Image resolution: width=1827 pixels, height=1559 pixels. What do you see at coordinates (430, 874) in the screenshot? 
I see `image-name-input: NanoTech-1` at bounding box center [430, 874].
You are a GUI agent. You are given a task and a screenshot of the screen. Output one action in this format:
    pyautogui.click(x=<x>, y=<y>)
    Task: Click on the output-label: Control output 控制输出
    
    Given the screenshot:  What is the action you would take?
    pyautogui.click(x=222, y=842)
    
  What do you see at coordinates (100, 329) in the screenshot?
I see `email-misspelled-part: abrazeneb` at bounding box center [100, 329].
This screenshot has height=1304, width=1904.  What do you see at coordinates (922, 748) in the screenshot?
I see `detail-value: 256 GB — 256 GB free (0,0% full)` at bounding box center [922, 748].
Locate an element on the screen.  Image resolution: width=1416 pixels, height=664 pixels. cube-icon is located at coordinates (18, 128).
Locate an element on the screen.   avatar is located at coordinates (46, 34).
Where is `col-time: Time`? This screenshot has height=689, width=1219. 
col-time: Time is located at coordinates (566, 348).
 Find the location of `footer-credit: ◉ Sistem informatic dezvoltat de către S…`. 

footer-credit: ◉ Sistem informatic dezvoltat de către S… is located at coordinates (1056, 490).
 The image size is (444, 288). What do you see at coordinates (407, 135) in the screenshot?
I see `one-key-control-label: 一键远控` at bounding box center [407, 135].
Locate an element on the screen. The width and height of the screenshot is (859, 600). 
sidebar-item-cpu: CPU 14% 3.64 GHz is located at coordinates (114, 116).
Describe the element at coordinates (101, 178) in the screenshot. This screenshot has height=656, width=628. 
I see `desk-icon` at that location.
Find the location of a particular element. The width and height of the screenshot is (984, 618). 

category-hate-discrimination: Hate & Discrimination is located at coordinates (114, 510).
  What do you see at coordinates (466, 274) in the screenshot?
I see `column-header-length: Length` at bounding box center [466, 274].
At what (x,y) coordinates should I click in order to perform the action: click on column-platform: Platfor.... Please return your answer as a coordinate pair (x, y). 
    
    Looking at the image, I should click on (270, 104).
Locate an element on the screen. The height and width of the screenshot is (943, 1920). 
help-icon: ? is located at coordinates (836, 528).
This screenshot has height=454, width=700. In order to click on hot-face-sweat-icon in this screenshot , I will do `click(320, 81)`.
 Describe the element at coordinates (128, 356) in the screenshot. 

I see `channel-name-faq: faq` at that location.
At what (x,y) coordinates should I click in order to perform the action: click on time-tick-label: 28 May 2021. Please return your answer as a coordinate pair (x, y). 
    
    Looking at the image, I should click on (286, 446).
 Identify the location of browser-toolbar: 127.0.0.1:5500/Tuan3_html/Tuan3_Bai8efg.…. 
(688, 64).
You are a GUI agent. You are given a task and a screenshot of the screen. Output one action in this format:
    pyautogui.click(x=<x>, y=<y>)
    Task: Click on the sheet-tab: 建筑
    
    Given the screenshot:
————————
TASK REQUIREMENTS:
Rewrite the entries above as a JSON list of strings, with one string for each line and blank lines omitted.

TASK ANSWER:
[
  "Image resolution: width=1827 pixels, height=1559 pixels. What do you see at coordinates (430, 874) in the screenshot? ",
  "I see `image-name-input: NanoTech-1` at bounding box center [430, 874].",
  "You are a GUI agent. You are given a task and a screenshot of the screen. Output one action in this format:",
  "    pyautogui.click(x=<x>, y=<y>)",
  "    Task: Click on the output-label: Control output 控制输出",
  "    Given the screenshot:  What is the action you would take?",
  "    pyautogui.click(x=222, y=842)",
  "  What do you see at coordinates (100, 329) in the screenshot?",
  "I see `email-misspelled-part: abrazeneb` at bounding box center [100, 329].",
  "This screenshot has height=1304, width=1904.  What do you see at coordinates (922, 748) in the screenshot?",
  "I see `detail-value: 256 GB — 256 GB free (0,0% full)` at bounding box center [922, 748].",
  "Locate an element on the screen.  Image resolution: width=1416 pixels, height=664 pixels. cube-icon is located at coordinates (18, 128).",
  "Locate an element on the screen.   avatar is located at coordinates (46, 34).",
  "Where is `col-time: Time`? This screenshot has height=689, width=1219. ",
  "col-time: Time is located at coordinates (566, 348).",
  " Find the location of `footer-credit: ◉ Sistem informatic dezvoltat de către S…`. ",
  "footer-credit: ◉ Sistem informatic dezvoltat de către S… is located at coordinates (1056, 490).",
  " The image size is (444, 288). What do you see at coordinates (407, 135) in the screenshot?",
  "I see `one-key-control-label: 一键远控` at bounding box center [407, 135].",
  "Locate an element on the screen. The width and height of the screenshot is (859, 600). ",
  "sidebar-item-cpu: CPU 14% 3.64 GHz is located at coordinates (114, 116).",
  "Describe the element at coordinates (101, 178) in the screenshot. This screenshot has height=656, width=628. ",
  "I see `desk-icon` at that location.",
  "Find the location of a particular element. The width and height of the screenshot is (984, 618). ",
  "category-hate-discrimination: Hate & Discrimination is located at coordinates (114, 510).",
  "  What do you see at coordinates (466, 274) in the screenshot?",
  "I see `column-header-length: Length` at bounding box center [466, 274].",
  "At what (x,y) coordinates should I click in order to perform the action: click on column-platform: Platfor.... Please return your answer as a coordinate pair (x, y). ",
  "    Looking at the image, I should click on (270, 104).",
  "Locate an element on the screen. The height and width of the screenshot is (943, 1920). ",
  "help-icon: ? is located at coordinates (836, 528).",
  "This screenshot has height=454, width=700. In order to click on hot-face-sweat-icon in this screenshot , I will do `click(320, 81)`.",
  " Describe the element at coordinates (128, 356) in the screenshot. ",
  "I see `channel-name-faq: faq` at that location.",
  "At what (x,y) coordinates should I click in order to perform the action: click on time-tick-label: 28 May 2021. Please return your answer as a coordinate pair (x, y). ",
  "    Looking at the image, I should click on (286, 446).",
  " Identify the location of browser-toolbar: 127.0.0.1:5500/Tuan3_html/Tuan3_Bai8efg.…. ",
  "(688, 64).",
  "You are a GUI agent. You are given a task and a screenshot of the screen. Output one action in this format:",
  "    pyautogui.click(x=<x>, y=<y>)",
  "    Task: Click on the sheet-tab: 建筑",
  "    Given the screenshot:"
]